Aim of the task. Every line with the string "resolution" in it belongs in your answer, so copy them all from the data.

─── Extracted information

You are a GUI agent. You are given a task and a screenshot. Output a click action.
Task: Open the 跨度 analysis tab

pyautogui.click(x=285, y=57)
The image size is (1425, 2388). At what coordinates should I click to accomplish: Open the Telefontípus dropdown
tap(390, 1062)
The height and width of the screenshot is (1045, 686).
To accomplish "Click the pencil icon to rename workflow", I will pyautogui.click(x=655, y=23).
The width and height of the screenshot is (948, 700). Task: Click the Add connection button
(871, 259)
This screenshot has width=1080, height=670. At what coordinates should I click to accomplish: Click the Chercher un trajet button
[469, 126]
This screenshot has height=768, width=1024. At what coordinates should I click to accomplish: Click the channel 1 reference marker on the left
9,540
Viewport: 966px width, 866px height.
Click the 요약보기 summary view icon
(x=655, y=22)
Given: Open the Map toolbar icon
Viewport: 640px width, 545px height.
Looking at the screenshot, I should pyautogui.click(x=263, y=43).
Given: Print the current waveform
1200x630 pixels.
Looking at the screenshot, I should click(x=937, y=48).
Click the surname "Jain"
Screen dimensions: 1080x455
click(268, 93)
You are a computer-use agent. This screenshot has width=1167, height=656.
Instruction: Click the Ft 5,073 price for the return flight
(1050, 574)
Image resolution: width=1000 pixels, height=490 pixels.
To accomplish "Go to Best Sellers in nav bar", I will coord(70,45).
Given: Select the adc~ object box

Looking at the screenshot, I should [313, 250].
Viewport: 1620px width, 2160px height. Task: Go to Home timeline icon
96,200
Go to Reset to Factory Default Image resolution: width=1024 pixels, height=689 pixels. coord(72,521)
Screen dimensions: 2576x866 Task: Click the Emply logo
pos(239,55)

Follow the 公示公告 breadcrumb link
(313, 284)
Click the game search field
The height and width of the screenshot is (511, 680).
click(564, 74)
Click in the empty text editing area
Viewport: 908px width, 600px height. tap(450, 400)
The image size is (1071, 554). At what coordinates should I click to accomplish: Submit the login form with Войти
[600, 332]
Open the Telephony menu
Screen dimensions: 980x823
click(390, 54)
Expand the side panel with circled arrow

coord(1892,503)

──────

Solution.
Image resolution: width=1000 pixels, height=490 pixels.
Go to Reset to Factory Default Image resolution: width=1024 pixels, height=689 pixels. coord(72,521)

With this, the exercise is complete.